Intervention de Aurélie Filippetti

Réunion du 1er octobre 2013 à 14h30
Indépendance de l'audiovisuel public — Discussion en procédure accélérée d'un projet de loi et d'un projet de loi organique dans les textes de la commission

Aurélie Filippetti :

Monsieur le président, mesdames, messieurs les sénateurs, c’est pour moi une grande fierté de vous présenter aujourd’hui, au nom du Gouvernement, les dispositions du projet de loi relatif à l’indépendance de l’audiovisuel public, qui a été enrichi et adopté en première lecture par l’Assemblée nationale le 24 juillet dernier.

Ce projet de loi répond à un engagement très fort du Président de la République, pris devant les Français, celui de conforter l’indépendance des sociétés de l’audiovisuel public, France Télévisions, Radio France et France Médias Monde. Cet engagement a été pris au nom d’un droit fondamental de chacun de nos concitoyens et d’une liberté essentielle pour la République : la liberté d’expression.

À travers ce projet de loi, trois grands principes sont défendus : l’indépendance, la démocratie et l’impartialité.

L’indépendance, tout d'abord, est une garantie républicaine que nous rétablissons en confiant la nomination des présidents des sociétés de l’audiovisuel public non plus au Président de la République, mais à l’autorité indépendante de régulation elle-même. Nous rendons ainsi au Conseil supérieur de l’audiovisuel une compétence historique, qui fut l’une des raisons de sa création en 1982, sur l’initiative du gouvernement de Pierre Mauroy. La désignation des présidents des sociétés nationales de programme est évidemment un élément essentiel de cette indépendance.

L’indépendance du CSA est donc rétablie, mais elle est également renforcée : c’est une instance à l’indépendance accrue qui sera désormais chargée de ces nominations.

En effet, le projet de loi prévoit que les nominations des membres du collège du CSA se feront selon une procédure tout à fait renouvelée et inédite, qui renforcera le rôle du Parlement, en particulier celui des commissions chargées des affaires culturelles. Cette procédure associe de plus à la décision, pour la première fois, l’opposition parlementaire, ce qui constitue une avancée démocratique majeure, correspondant à un état de maturité de nos institutions. Nous avons donc pris la décision de faire confiance au sens de la responsabilité de chacun des parlementaires pour procéder à ces nominations des futurs membres du CSA.

Le collège du CSA est resserré et passera de neuf à sept membres. Le Président de la République, qui choisissait trois membres, ne nommera plus que le président de l’instance de régulation. Les six autres membres, désignés par les présidents de chaque assemblée parlementaire, le seront désormais après un avis conforme des commissions des affaires culturelles de chaque chambre, qui voteront à la majorité des trois cinquièmes des suffrages exprimés.

▶ Listing:
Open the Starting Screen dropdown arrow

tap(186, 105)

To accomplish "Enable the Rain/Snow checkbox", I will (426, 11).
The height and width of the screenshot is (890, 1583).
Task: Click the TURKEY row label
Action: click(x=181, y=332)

* * *

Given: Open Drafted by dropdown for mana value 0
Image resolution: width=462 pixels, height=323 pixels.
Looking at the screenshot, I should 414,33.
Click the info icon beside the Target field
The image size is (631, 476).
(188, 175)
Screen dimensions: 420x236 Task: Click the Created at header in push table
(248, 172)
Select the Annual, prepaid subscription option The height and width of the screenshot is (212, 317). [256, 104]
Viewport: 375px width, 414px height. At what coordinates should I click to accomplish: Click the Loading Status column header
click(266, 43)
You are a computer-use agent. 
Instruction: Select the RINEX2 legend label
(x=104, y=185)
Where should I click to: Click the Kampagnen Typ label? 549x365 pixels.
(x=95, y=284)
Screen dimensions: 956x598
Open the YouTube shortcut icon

▶ Consigne: D'après le passage fourni, quelle majorité les commissions des affaires culturelles de chaque chambre devront-elles réunir lors de leur vote sur les six membres du CSA désignés par les présidents des assemblées ? Seul le passage fourni sert de référence, à l'exclusion du listing.

▶ Résultat obtenu: Elles voteront à la majorité des trois cinquièmes des suffrages exprimés.